GOAL OF THE EXERCISE: Your answer must be the exact lines from the one holding "[YouTube videos from" through the final line of the records below, both included, and nothing more.

RAW DATA:
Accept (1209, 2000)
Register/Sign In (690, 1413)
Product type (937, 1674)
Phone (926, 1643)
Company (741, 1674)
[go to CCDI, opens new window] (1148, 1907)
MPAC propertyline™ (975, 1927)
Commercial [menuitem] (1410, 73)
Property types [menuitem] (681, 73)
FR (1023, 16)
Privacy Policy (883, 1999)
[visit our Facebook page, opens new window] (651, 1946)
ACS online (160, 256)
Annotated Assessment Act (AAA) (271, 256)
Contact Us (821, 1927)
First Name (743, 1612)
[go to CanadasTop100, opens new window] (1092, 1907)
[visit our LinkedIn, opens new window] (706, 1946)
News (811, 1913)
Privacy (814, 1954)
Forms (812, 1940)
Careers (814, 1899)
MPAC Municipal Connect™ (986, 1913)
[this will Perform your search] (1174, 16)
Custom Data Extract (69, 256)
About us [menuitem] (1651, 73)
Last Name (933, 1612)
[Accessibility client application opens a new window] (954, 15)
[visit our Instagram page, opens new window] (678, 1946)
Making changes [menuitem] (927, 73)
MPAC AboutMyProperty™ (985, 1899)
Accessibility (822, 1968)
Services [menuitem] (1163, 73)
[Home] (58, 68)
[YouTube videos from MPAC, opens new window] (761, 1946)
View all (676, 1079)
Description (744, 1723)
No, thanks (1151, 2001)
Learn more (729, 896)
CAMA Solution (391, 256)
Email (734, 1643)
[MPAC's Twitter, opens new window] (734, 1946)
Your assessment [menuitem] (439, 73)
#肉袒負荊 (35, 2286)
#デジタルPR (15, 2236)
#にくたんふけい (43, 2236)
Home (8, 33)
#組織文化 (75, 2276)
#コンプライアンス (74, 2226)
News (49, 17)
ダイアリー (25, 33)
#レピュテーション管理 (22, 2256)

ANSWER SPACE:
[YouTube videos from MPAC, opens new window] (761, 1946)
View all (676, 1079)
Description (744, 1723)
No, thanks (1151, 2001)
Learn more (729, 896)
CAMA Solution (391, 256)
Email (734, 1643)
[MPAC's Twitter, opens new window] (734, 1946)
Your assessment [menuitem] (439, 73)
#肉袒負荊 (35, 2286)
#デジタルPR (15, 2236)
#にくたんふけい (43, 2236)
Home (8, 33)
#組織文化 (75, 2276)
#コンプライアンス (74, 2226)
News (49, 17)
ダイアリー (25, 33)
#レピュテーション管理 (22, 2256)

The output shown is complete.